Occluded fronts occur when a cold front overtakes the warm front on the same area of low pressure. Cold fronts move more swiftly than warm fronts, and since fronts rotate in the same counterclockwise direction, cold fronts are constantly in pursuit of warm fronts.
An occlusion is essentially where two things come together. To “occlude” means to close or obstruct (in dentistry for example, the occlusal of your teeth is the part where your bottom teeth meet the top, obstructing the open mouth), and in this case, it means that the warm air being drawn north by an area of low pressure is being prevented from reaching the center of circulation by the more swiftly moving cold air. With the clash of air masses becoming less significant at the heart of the system, front occlusion is typically the beginning of the end for an extra tropical cyclone.
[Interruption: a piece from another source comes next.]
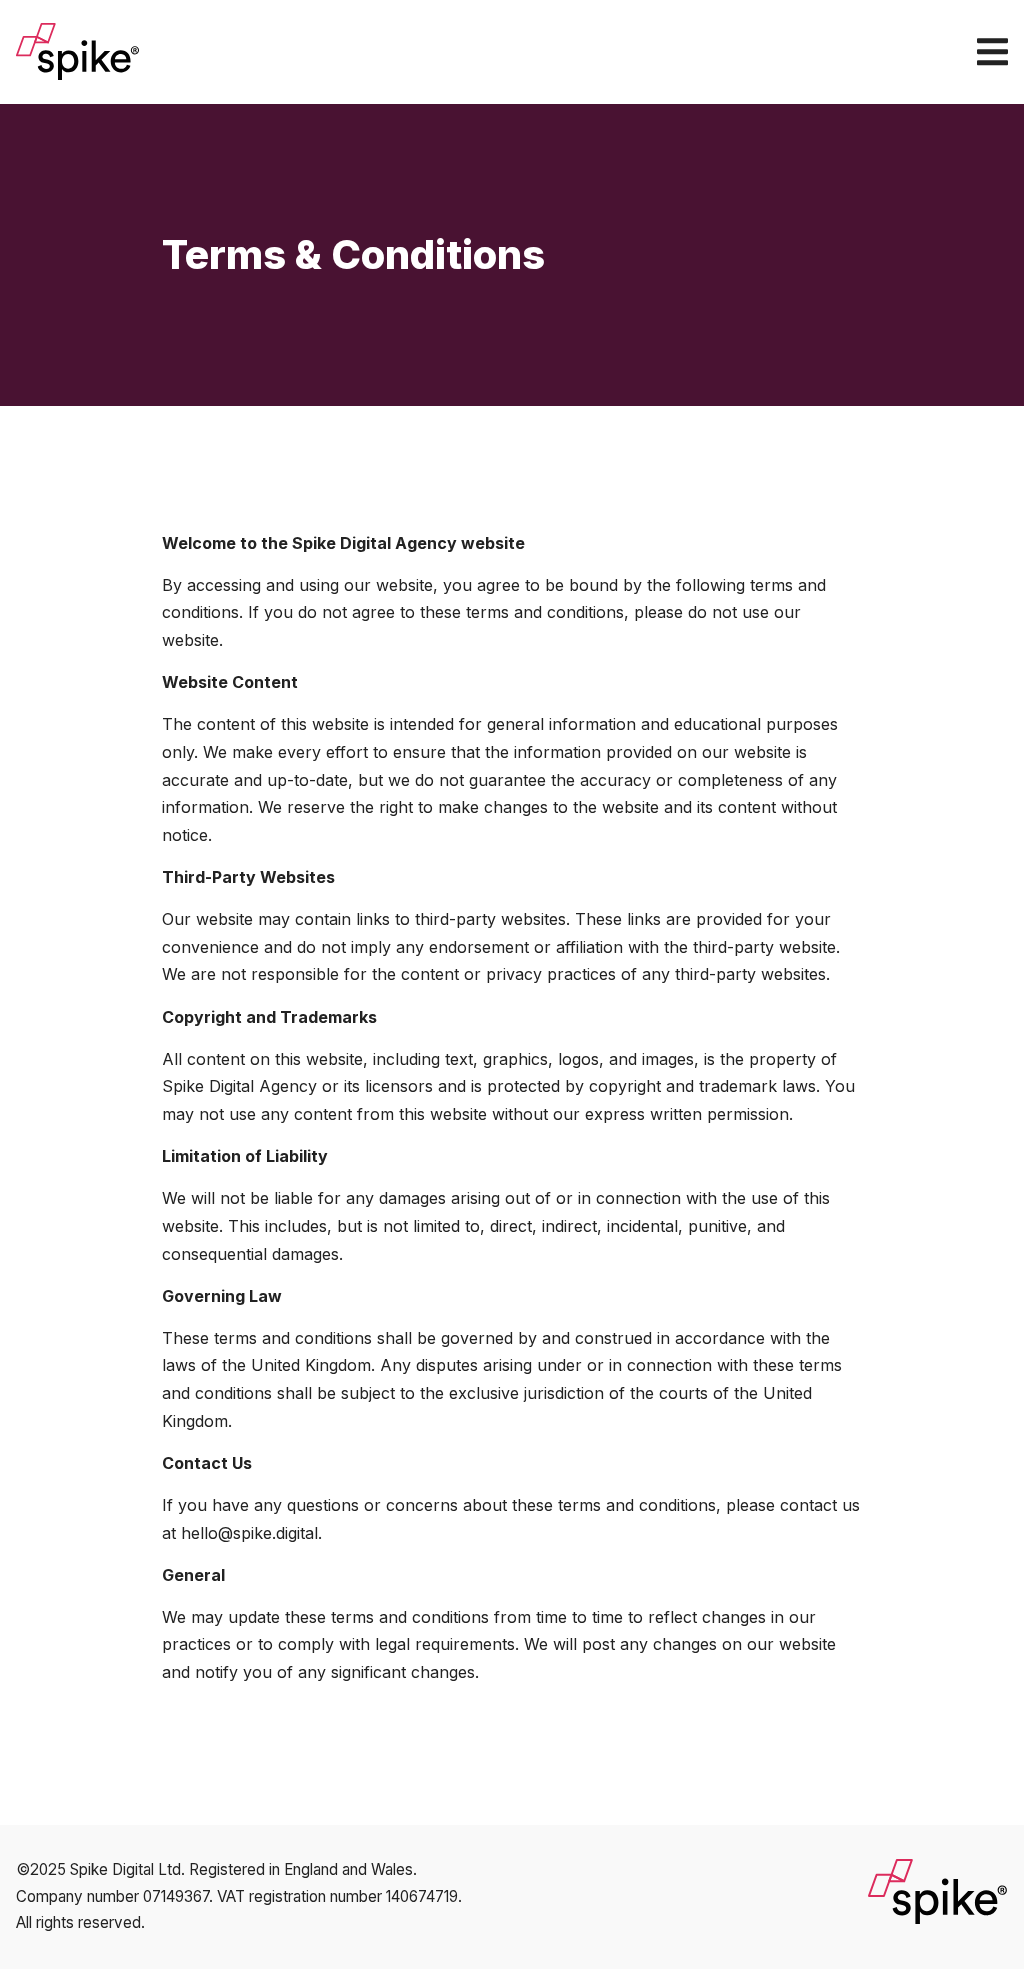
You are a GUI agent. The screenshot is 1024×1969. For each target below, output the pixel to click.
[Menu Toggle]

There are two types of occlusions, a cold occlusion and a warm occlusion. The designation refers to the change in temperature before and after a front moves through a region. A cold occlusion means that after frontal passage, temperatures drop behind the front. A warm occlusion indicates the opposite.
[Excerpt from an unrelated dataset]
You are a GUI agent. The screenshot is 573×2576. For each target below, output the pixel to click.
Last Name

When an occlusion passes through, the responses are similar, but more muted than if it were simply a cold or warm front passing through. Warm air floats over the occluded boundary regardless of whether it is cold or warm, a remnant of the superseded warm front. The warm air aloft dictates the difference between occluded fronts and cold or warm boundaries.
Cold occlusions produce lighter more general precipitation than true cold fronts, as air doesn’t rise as swiftly until it reaches well up into the atmosphere. The lingering warm air aloft tends to broaden the impact of the front, however, and the crisp end to precipitation behind a cold front is not seen with a cold occlusion.
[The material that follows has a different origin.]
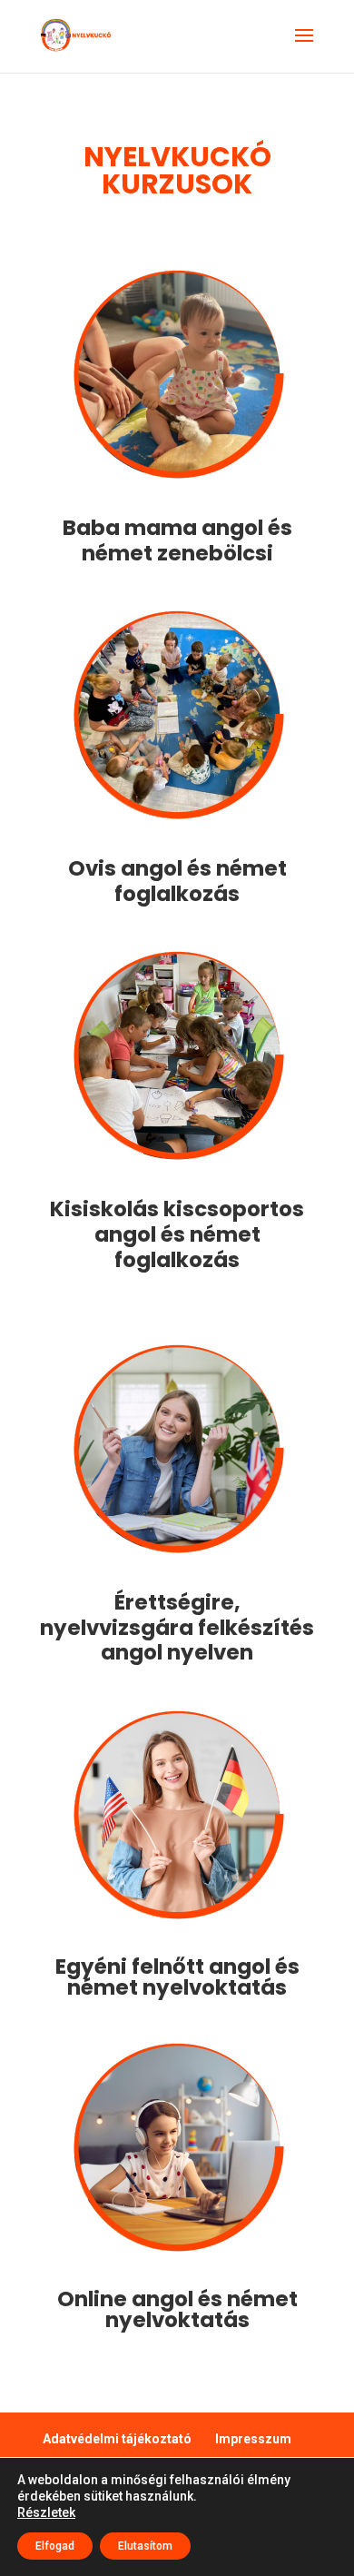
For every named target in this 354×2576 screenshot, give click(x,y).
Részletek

Warm occlusions are actually a bit more favorable than either warm fronts or cold occlusions. The cooler air overriding the cold air is less apt to allow updrafts, and the precipitation field is reduced compared to a regular warm front. The cool air from the overtaking front will override the cold air, and subsequently force the warm air upwards, and thunderstorms are more likely with warm occlusions than with warm fronts.